- [LISTED RECORDS]
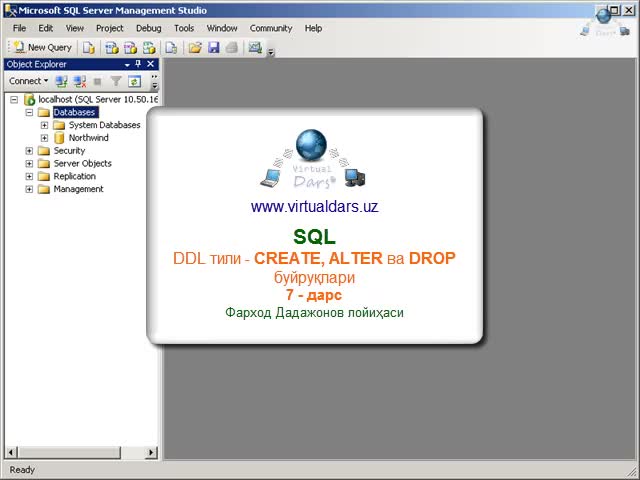Expand the Security folder node

click(29, 151)
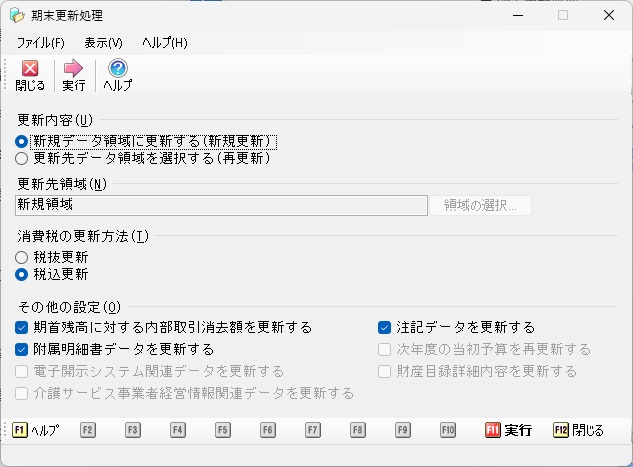
Task: Click the 領域の選択... button
Action: pyautogui.click(x=481, y=205)
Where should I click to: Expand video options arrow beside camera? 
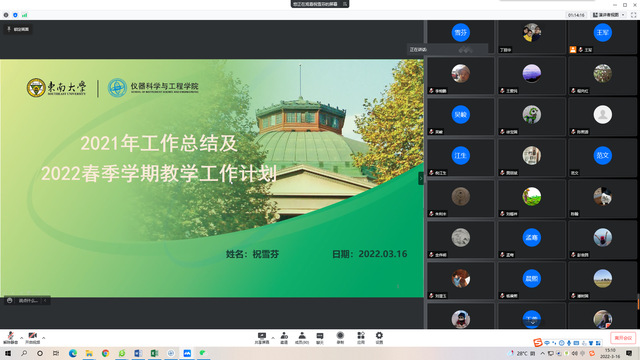click(43, 338)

- [EXERCISE DIRECTIONS] Which lines run from the one that holds "Where should I" to the final line of the records above? Return them exactly, and skip the pictures.

- [EXERCISE OUTPUT]
Where should I click to: Expand video options arrow beside camera? 
click(43, 338)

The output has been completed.